Although the film is inspired by the book 'The Last Duel: A True Story of Trial by Combat in Medieval France' by Eric Jager, it is, above all, a production based on real events. Due to the ambiguity of the case, Scott sets up a feature film that draws on a classic, 'Rashômon' by Akira Kurosawa, by narrating an event: the alleged rape of Marguerite de Carrouges, wife of the knight Jean de Carrouges, by the squire and also gentleman Jacques Le Gris.

And 'Rashômon' is quoted because Scott; who directs a script with which Ben Affleck and Matt Damon meet again as screenwriters and that they sign together with Nicole Holofcener, divides the film into three episodes and each one tells its truth. From this perspective, the filmmaker makes an interesting portrait of the meaning of the honor of masculinity in the Middle Ages with certain echoes that can be interpreted from the present.

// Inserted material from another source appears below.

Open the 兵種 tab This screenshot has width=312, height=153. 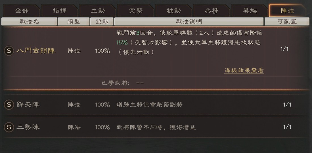[x=212, y=11]

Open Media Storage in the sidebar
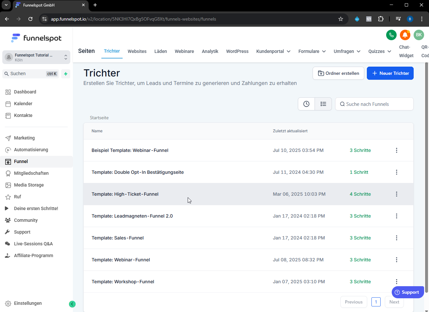tap(29, 185)
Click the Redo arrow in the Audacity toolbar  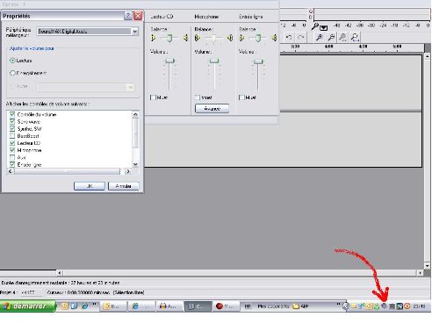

The interesting thing is that, from this point, 'The last duel', despite having epic scenes that remind us that the film was signed by the director of 'Gladiator' or 'The kingdom of heaven', the curious thing is that it seems an It is a completely opposite bet, by focusing the main plot in his dialogues and in how he portrays the ambition of the knights, to demolish that romantic myth of loyalty towards their own values ​​that are had from the stories of this epic.
   
A look at female reality in the 14th century
Here there are no faithful warriors who seek to watch over their king or values, but men who voluntarily give themselves to the most virulent and bloody companies to win favors before the King in front of the nobles and also to be able to face contracted debts. We are the antithesis of the heroes of literature, theater, or cinema. And it is that Scott chooses to put the main focus on the victim, on Madame de Carrouges, in what is a harsh portrait of the complete absence of autonomy - and that includes bodily - of women in the 14th century, in the Late Age. Half.
   
And it is at that point where 'The Last Duel' moves away from the epic of historical gentlemen cinema to get closer to those female figures that the filmmaker was able to portray in titles such as 'Alien, the eighth passenger' or 'Thelma and Louise'. And here Jodie Comer emerges as the great protagonist opposite Matt Damon -recognizable as the surly and envious Carrouges- and Adam Driver -in his line of characters tormented with the libertine, Le Gris-. The 'Killing Eve' actress offers a powerful inner strength, symbolizing those women who did not want to shut up.
          
It is with Madame de Carrouges where the story shows the other side of the stories of knights, where the woman was not only trapped in an oppressive system and lacking empathy but when she took the courage to raise her voice, it could only be heard if it was endorsed by a male of the family. And even in this aspect where Scott collapses any assertive gesture of the men because even in this aspect, it is once again a fact that is denounced to defend his own honor and not to do justice.
   
And that is where Comer shines the most, with an interpretation far removed from sight in BBC America fiction or other recent titles such as 'Free Guy'. His act and his vision of what happened defies the conventional scheme of historical cinema, making 'The Last Duel' be Scott's most rounded feature film in several years, since 'Marte (The Martian)' had not managed to offer such a final result optimum. On the other hand, despite its innovative vision, it's a way of executing, as well as its theme, it places it as a contemporary response to the majestic epic cinema of the 90s, bringing the style of the feat of titles such as 'Dancing with wolves' or 'Braveheart', to the present and showing that this type of cinema still has a place today.
    
The Best: His careful design of production, costumes, the treatment of the colors of his photography. Above all, the one who takes the film to another level is Jodie Comer.
    
The Worst: That the American public has condemned it to failure is not fair for a proposal of this quality.